*** Records shown Section Begins ***

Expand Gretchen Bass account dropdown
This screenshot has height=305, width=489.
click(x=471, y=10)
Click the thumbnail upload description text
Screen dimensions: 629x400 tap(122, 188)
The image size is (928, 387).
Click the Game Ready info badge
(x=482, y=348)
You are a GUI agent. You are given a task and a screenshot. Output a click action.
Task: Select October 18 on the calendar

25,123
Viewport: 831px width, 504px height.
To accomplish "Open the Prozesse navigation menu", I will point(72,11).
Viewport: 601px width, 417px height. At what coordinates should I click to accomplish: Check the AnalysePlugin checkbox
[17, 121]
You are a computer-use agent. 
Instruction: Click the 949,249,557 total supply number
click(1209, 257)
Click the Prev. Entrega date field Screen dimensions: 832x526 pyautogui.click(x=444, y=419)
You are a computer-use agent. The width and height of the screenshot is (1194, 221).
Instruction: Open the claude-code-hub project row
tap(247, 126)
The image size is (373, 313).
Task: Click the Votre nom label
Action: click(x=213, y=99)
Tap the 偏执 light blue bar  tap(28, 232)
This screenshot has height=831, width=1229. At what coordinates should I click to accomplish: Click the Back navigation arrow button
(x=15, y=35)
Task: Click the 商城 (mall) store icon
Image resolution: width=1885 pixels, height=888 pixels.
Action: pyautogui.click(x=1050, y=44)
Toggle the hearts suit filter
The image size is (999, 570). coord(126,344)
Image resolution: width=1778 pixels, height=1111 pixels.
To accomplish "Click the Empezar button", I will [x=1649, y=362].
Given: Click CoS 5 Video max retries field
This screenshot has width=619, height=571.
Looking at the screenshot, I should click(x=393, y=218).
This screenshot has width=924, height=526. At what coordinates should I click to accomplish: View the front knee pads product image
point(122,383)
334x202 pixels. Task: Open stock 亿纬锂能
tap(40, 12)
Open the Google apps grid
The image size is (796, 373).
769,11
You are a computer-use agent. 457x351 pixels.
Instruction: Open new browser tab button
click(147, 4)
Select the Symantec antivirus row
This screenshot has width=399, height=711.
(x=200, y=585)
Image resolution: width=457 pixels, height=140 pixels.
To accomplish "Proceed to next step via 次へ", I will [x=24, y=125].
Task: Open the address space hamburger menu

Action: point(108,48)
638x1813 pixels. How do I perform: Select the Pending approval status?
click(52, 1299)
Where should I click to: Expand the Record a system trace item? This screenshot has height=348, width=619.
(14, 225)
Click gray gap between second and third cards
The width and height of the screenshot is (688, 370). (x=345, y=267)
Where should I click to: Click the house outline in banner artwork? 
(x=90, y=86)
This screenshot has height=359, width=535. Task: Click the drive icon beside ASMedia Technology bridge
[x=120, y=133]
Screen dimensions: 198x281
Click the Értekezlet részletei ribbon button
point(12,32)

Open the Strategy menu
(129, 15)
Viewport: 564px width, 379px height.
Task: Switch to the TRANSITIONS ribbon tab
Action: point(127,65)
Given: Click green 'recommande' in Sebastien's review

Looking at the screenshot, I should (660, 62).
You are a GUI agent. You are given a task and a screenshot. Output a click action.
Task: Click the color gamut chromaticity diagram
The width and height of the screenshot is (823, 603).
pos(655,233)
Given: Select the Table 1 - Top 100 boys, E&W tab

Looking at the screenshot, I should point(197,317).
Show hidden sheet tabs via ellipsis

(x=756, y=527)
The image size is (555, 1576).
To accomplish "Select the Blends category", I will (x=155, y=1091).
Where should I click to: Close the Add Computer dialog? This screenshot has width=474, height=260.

*** Records shown Section Ends ***

Task: Reproduce each record exactly, leaving nothing out.

Expected answer:
Expand Gretchen Bass account dropdown
This screenshot has height=305, width=489.
click(x=471, y=10)
Click the thumbnail upload description text
Screen dimensions: 629x400 tap(122, 188)
The image size is (928, 387).
Click the Game Ready info badge
(x=482, y=348)
You are a GUI agent. You are given a task and a screenshot. Output a click action.
Task: Select October 18 on the calendar

25,123
Viewport: 831px width, 504px height.
To accomplish "Open the Prozesse navigation menu", I will point(72,11).
Viewport: 601px width, 417px height. At what coordinates should I click to accomplish: Check the AnalysePlugin checkbox
[17, 121]
You are a computer-use agent. 
Instruction: Click the 949,249,557 total supply number
click(1209, 257)
Click the Prev. Entrega date field Screen dimensions: 832x526 pyautogui.click(x=444, y=419)
You are a computer-use agent. The width and height of the screenshot is (1194, 221).
Instruction: Open the claude-code-hub project row
tap(247, 126)
The image size is (373, 313).
Task: Click the Votre nom label
Action: click(x=213, y=99)
Tap the 偏执 light blue bar  tap(28, 232)
This screenshot has height=831, width=1229. At what coordinates should I click to accomplish: Click the Back navigation arrow button
(x=15, y=35)
Task: Click the 商城 (mall) store icon
Image resolution: width=1885 pixels, height=888 pixels.
Action: pyautogui.click(x=1050, y=44)
Toggle the hearts suit filter
The image size is (999, 570). coord(126,344)
Image resolution: width=1778 pixels, height=1111 pixels.
To accomplish "Click the Empezar button", I will [x=1649, y=362].
Given: Click CoS 5 Video max retries field
This screenshot has width=619, height=571.
Looking at the screenshot, I should click(x=393, y=218).
This screenshot has width=924, height=526. At what coordinates should I click to accomplish: View the front knee pads product image
point(122,383)
334x202 pixels. Task: Open stock 亿纬锂能
tap(40, 12)
Open the Google apps grid
The image size is (796, 373).
769,11
You are a computer-use agent. 457x351 pixels.
Instruction: Open new browser tab button
click(147, 4)
Select the Symantec antivirus row
This screenshot has width=399, height=711.
(x=200, y=585)
Image resolution: width=457 pixels, height=140 pixels.
To accomplish "Proceed to next step via 次へ", I will [x=24, y=125].
Task: Open the address space hamburger menu

Action: point(108,48)
638x1813 pixels. How do I perform: Select the Pending approval status?
click(52, 1299)
Where should I click to: Expand the Record a system trace item? This screenshot has height=348, width=619.
(14, 225)
Click gray gap between second and third cards
The width and height of the screenshot is (688, 370). (x=345, y=267)
Where should I click to: Click the house outline in banner artwork? 
(x=90, y=86)
This screenshot has height=359, width=535. Task: Click the drive icon beside ASMedia Technology bridge
[x=120, y=133]
Screen dimensions: 198x281
Click the Értekezlet részletei ribbon button
point(12,32)

Open the Strategy menu
(129, 15)
Viewport: 564px width, 379px height.
Task: Switch to the TRANSITIONS ribbon tab
Action: point(127,65)
Given: Click green 'recommande' in Sebastien's review

Looking at the screenshot, I should (660, 62).
You are a GUI agent. You are given a task and a screenshot. Output a click action.
Task: Click the color gamut chromaticity diagram
The width and height of the screenshot is (823, 603).
pos(655,233)
Given: Select the Table 1 - Top 100 boys, E&W tab

Looking at the screenshot, I should point(197,317).
Show hidden sheet tabs via ellipsis

(x=756, y=527)
The image size is (555, 1576).
To accomplish "Select the Blends category", I will (x=155, y=1091).
Where should I click to: Close the Add Computer dialog? This screenshot has width=474, height=260.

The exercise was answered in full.